§ WORK ORDER:
Check each line of the material below for "header", then copy the ones that contain it.

Segment Start: MATERIAL TO PROCESS

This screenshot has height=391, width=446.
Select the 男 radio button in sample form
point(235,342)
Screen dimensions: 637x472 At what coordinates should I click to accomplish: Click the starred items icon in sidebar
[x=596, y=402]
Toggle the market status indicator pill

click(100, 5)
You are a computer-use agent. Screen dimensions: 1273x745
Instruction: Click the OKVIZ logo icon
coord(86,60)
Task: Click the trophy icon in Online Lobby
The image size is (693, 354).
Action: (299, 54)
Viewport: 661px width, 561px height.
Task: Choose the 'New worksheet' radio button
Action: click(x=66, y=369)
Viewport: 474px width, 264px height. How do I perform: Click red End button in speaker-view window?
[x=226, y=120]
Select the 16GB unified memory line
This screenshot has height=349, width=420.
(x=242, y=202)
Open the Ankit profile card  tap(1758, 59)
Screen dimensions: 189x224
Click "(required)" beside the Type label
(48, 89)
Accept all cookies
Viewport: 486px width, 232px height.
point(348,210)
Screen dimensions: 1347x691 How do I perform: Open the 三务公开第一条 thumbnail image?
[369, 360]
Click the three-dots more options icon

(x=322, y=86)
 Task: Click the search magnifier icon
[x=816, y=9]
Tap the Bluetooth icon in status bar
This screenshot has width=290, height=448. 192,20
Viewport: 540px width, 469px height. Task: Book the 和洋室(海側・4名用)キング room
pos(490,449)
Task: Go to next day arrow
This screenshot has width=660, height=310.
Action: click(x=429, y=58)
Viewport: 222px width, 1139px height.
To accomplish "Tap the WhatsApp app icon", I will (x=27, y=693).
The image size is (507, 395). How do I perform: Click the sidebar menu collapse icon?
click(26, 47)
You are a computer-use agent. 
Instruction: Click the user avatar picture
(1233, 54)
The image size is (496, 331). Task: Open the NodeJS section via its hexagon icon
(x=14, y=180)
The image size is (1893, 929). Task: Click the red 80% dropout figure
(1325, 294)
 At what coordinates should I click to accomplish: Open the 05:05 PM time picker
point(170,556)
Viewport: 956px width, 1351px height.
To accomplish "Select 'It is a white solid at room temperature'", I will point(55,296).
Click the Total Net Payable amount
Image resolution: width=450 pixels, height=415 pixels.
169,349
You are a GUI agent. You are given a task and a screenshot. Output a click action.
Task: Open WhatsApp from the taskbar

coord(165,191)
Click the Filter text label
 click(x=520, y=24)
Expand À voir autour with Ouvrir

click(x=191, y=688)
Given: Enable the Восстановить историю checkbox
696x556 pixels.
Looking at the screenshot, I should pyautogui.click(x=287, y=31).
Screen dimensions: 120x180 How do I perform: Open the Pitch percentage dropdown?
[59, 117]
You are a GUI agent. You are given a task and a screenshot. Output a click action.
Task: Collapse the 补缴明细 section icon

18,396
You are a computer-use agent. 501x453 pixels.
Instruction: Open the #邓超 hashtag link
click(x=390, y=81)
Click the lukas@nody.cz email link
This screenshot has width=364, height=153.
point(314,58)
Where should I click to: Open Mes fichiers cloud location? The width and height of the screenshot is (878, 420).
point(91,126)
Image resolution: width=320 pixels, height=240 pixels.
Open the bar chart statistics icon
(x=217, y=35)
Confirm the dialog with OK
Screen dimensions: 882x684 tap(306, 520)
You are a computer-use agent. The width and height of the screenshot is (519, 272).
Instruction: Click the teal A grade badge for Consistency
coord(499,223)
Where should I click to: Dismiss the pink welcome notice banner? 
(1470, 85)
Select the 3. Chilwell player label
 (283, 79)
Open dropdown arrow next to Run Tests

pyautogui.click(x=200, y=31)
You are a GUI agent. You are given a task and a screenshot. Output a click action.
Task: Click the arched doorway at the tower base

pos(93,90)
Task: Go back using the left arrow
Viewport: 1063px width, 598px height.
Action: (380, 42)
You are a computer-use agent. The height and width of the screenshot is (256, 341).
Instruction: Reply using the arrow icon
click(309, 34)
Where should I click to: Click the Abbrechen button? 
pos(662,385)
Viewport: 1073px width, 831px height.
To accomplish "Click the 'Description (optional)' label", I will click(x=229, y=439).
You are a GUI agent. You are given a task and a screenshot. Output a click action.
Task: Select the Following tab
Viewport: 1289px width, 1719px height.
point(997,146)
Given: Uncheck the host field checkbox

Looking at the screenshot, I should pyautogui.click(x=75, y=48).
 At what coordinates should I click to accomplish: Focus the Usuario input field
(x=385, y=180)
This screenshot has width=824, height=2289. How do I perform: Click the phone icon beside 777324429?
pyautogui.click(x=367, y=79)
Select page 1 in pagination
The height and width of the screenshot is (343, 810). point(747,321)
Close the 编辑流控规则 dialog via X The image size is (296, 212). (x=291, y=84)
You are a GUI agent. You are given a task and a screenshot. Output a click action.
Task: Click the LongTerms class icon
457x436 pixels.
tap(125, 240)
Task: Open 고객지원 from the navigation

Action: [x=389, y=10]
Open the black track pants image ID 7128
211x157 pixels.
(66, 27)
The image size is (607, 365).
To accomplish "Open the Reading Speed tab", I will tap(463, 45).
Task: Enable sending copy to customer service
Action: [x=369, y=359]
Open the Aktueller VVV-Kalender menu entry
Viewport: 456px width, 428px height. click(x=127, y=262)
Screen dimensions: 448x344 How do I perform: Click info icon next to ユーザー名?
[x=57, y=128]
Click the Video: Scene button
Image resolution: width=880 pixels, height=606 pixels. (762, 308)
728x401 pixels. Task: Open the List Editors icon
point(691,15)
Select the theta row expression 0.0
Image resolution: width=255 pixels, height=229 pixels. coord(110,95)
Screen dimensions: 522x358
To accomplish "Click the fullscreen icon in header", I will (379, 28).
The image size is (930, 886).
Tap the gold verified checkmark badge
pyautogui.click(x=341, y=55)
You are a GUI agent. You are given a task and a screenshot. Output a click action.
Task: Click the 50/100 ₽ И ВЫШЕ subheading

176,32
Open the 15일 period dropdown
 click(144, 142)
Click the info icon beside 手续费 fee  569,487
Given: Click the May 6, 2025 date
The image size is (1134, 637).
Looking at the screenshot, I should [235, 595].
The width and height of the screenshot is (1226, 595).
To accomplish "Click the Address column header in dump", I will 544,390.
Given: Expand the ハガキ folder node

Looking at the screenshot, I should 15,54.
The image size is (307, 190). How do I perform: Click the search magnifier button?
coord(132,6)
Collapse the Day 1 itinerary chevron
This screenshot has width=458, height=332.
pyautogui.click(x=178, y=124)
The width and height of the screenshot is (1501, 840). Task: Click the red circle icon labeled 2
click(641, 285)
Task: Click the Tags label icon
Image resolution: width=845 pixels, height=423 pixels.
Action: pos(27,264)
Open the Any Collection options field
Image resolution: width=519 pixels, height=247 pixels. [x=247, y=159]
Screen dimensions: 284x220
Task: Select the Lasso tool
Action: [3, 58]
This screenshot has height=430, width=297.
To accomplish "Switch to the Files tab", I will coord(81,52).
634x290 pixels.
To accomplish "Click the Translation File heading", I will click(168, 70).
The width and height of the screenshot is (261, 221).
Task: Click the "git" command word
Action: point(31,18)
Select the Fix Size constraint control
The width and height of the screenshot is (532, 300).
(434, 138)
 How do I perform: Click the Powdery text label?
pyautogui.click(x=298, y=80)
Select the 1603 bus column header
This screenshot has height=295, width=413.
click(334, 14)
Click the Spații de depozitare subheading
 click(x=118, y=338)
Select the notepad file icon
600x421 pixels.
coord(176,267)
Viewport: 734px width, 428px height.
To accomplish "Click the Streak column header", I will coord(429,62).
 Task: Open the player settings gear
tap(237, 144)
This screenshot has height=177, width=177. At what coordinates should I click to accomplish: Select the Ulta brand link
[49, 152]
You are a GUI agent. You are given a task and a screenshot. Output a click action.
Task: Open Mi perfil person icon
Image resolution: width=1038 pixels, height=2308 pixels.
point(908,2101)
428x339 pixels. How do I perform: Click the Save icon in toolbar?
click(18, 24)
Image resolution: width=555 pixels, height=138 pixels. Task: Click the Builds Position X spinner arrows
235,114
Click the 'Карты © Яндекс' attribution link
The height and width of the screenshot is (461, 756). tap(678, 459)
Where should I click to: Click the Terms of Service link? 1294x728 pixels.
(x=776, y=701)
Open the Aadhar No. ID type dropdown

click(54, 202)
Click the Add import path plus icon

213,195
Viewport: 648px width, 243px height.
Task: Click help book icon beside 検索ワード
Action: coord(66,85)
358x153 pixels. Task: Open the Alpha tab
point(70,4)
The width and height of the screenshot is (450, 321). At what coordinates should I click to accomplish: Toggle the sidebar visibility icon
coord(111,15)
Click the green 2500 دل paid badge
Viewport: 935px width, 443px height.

Segment End: MATERIAL TO PROCESS

§ RESPONSE TO THIS TASK:
To accomplish "Click the fullscreen icon in header", I will (379, 28).
To accomplish "Click the Address column header in dump", I will 544,390.
Select the 1603 bus column header
To accomplish "Click the Streak column header", I will coord(429,62).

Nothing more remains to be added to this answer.